Mustafa Uslu bu filmi niçin çektiği ile ilgili de; “… Savaşın bir kazanım olmadığını, insanlar dost ve arkadaşken, binlerce kilometre uzaklıktaki iki millet birbirini tanımazken, paylaşacak hiçbir şeyleri dahi yokken neden savaştıklarını, bunun ne kadar anlamsız olduğunu anlatmaya çalışıyoruz.” Der.

Evet, sevgili Mustafa bu iş; yedi düvel (haçlılar) tarafından yok edilmek, parçalanmak istenen memleketimizin korunması için verilen Cihad-ı Ekber fetvasının manevi gücüdür. Bu zahiren anlaşılmaz. Manen hissedilir ve inanılır.

Uslu film çekimine başlamadan önce çok iyi araştırıyor. Hatta ‘arkadaşlarımızı o ülkeye yolluyoruz, kimseye haksızlık yapmak, yanlış bir algı da yaratmak istemiyoruz.’ Diyor. Çılgın Türk’ün yapmış olduğu muhteşem bir öykü (…) biz bu filmle kamerayı sadece bizim tarafımıza değil onların tarafına da koyduk.” diyor.
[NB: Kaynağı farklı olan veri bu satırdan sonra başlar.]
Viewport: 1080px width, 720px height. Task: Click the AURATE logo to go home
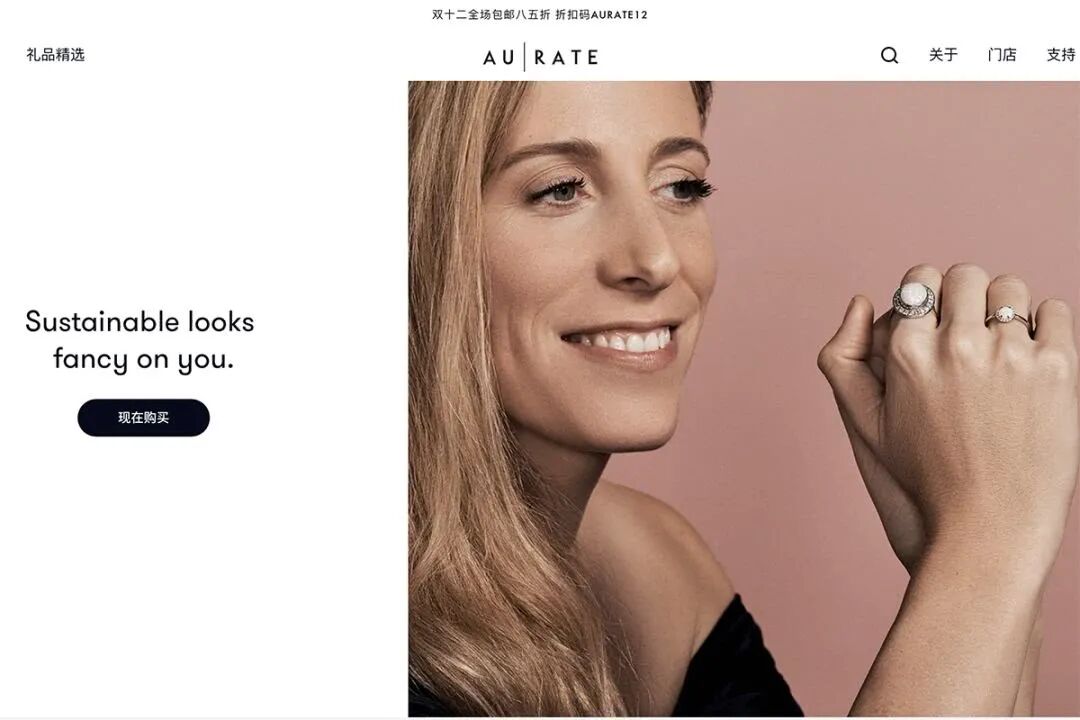click(541, 56)

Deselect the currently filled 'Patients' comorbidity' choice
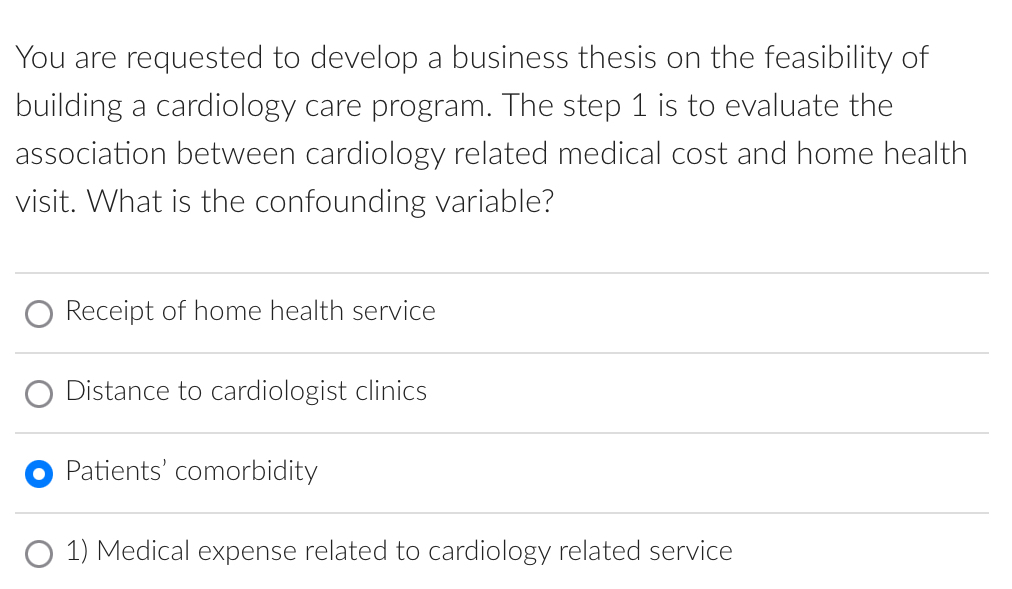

FİLMDE ROL ALAN OYUNCULARIN YORUMLARI

Filmin başrol oyuncularından Erkan Kolçak Köstendil: “Bu hikâyeyi bilmiyordum, proje geldiğinde nasıl haberimin olmadığına çok şaşırdım. Senaryoyu okuduğum zaman da çok etkilendim” dedikten sonra ‘…bütün bunları okuduğumda şunu diyebilirim ki bu proje sadece bizi değil filmde rol alan yabancı arkadaşlarımı da etkisi altına aldı. Onları da etkilediğinde evrensel bir şey yapabilme ihtimali çıkıyor ortaya. Bu gerçekten çok heyecan verici.’ Dedi.

Turkish’i Dondurma’da oynamaya nasıl karar verdiğini anlatan Ali Atay ise; “Mustafa Uslu aradı, filmin öyküsünü anlatmaya başladı. Avustralya’da yaşayan iki Türk var, I. Dünya Savaşı sırasında Avustralya da savaşa girmeye karar verince vatanlarına dönmelerine izin verilmeyince orada savaş ilan etmişler, askerlerin buraya gelmesine engel olup onları 56 saat boyunca oyalamışlar dedi. Bu beni çok etkiledi." dedi.

Başrol oyuncularından Şebnem Bozoklu ‘rol aldığım bütün sinema filmlerinde her zaman senaryo benim için önceliklidir. Hikâyeyi seversem oynarım, bunu herkes bilir. Ama Turkish’i Dondurma’da rol almamın çok daha kişisel bir sebebi var. Kısa bir süre önce babamı kaybettim. Bir anda hastalandı. Son gecemizde babama bu filmin hikâyesini anlattım. Senaryosu üzerinde uzun uzun konuştuk. Babam; “Şebnem, biliyorsun işlerine hiç karışmam, hep senin kararındır ama ilk defa sana şunu söyleyeceğim bu filmde oynamanı çok istiyorum evladım. Lütfen benim için oyna” dedi. 20 gün sonra da babamı kaybettik. O yüzden bu filmde oynamamın duygusal da bir sebebi var. İyi ki babamı dinlemişim, iyi ki böyle değerli bir ekibin içinde, oyuncu arkadaşlarımla birlikte yer almışım” der.

Köylüsüyle, şehirlisiyle; kızıyla erkeğiyle; artistiyle, sanatçısıyla biz; topyekûn Türkiye sevdalısı, vatan aşkı Allah ve Peygamber sevgisiyle dopdolu bir milletiz.